[作業内容]:
本文のうち「この関係が確立されると」で始まる段落を、主な事実を保ったまま簡潔な箇条書きに書き改めてください。

[本文]:
• • • • • • •

次の図は、委任を設定するための手順を示しています。
委任されたプロバイダーの要件
委任されたプロバイダーとして機能するために、ユーザーは、サブスクリプションを作成することによってメイン プロバイダーとの関係を確立します。 このサブスクリプションは、メイン プロバイダーの代わりに委任されたオファーを提供する権限を持つものとして委任されたプロバイダーを識別します。
この関係が確立されると、Azure Stack Hub オペレーターは委任されたプロバイダーにオファーを委任できます。 委任されたプロバイダーはこれで、オファーを取得し、その名前を変更し (その内容は変更できません)、お客様に提供できるようになります。
委任のチュートリアル
以降のセクションでは、委任されたプロバイダーの設定、オファーの委任、委任されたオファーにユーザーがサインアップできるかどうかの確認を行う手順について説明します。
ロールの設定
このチュートリアルを使用するには、Azure Stack Hub オペレーター アカウントに加えて、2 つのMicrosoft Entra アカウントが必要です。 これらの 2 つのアカウントがない場合は、それらを作成する必要があります。 アカウントは任意のMicrosoft Entraユーザーに属することができ、委任されたプロバイダーとユーザーと呼ばれます。
ロール | 組織の権限 |
---|---|
委任されたプロバイダー | User |
User | User |
注意
CSP リセラーの場合、この委任されたプロバイダーを作成するには、これらのユーザーがテナント ディレクトリ (ユーザー Microsoft Entra ID) 内にある必要があります。 Azure Stack Hub オペレーターは、まず、そのテナントMicrosoft Entra ID をオンボードしてから、次の手順に従って使用量と課金を設定する必要があります。
委任されたプロバイダーを識別します。
管理者ポータルに Azure Stack Hub オペレーターとしてサインインします。
ユーザーが委任されたプロバイダーになることができるオファーを作成するには:
a. プランを作成します。 このプランには、サブスクリプション サービスのみを含める必要があります。 この記事では、PlanForDelegation という名前のプランを例として使用します。
b. このプランに基づいて、オファーを作成します。 この記事では、OfferToDP という名前のオファーを例として使用します。

• • • • • • •

[提供資料]:
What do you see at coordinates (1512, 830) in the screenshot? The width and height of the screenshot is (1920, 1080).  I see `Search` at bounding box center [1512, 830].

• • • • • • •

[解答]:
- 関係の確立後、Azure Stack Hub オペレーターは委任されたプロバイダーにオファーを委任できます。
- 委任されたプロバイダーは、そのオファーを取得して名前を変更し（内容は変更不可）、お客様に提供できます。